ABOUT THIS TASK: Using the records below, write out only the lines from the line containing "Task: Click the" up to and including the line containing "Open Roles under Identities", exactly, with no pictures.

DATA FOR REVIEW:
- - - - -

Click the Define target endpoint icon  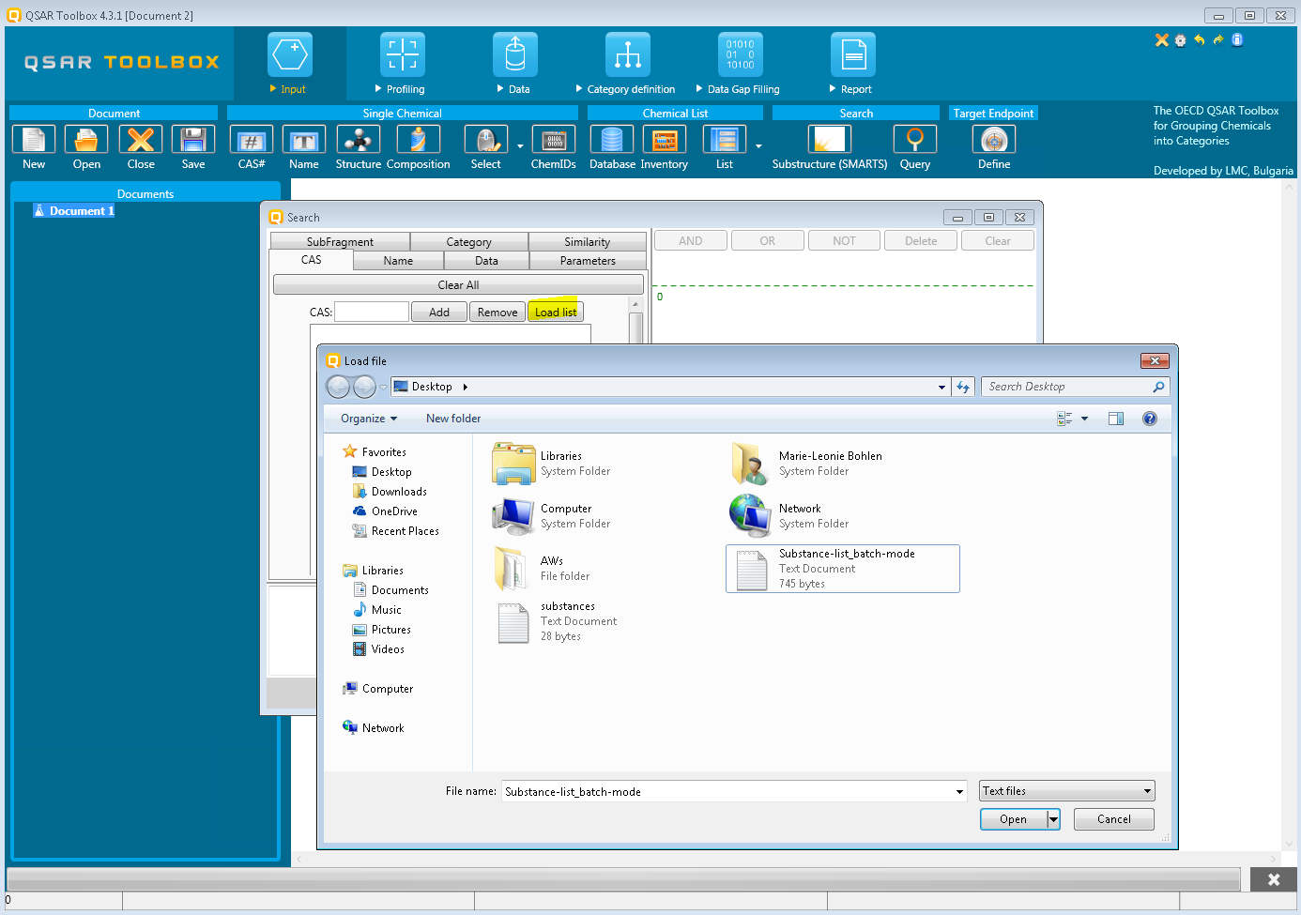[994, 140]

- - - - -

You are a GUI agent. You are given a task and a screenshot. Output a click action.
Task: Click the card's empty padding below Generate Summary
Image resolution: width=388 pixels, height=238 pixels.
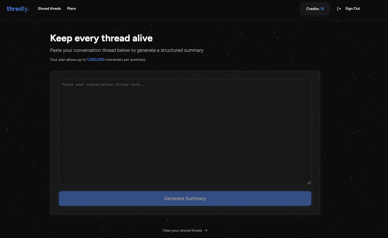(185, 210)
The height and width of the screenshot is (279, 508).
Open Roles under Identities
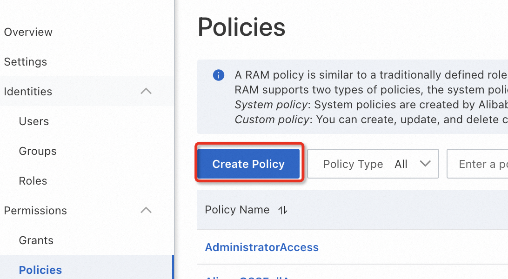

- - - - -

RESPONSE TO THE TASK:
Task: Click the card's empty padding below Generate Summary
Image resolution: width=388 pixels, height=238 pixels.
(185, 210)
The height and width of the screenshot is (279, 508).
Open Roles under Identities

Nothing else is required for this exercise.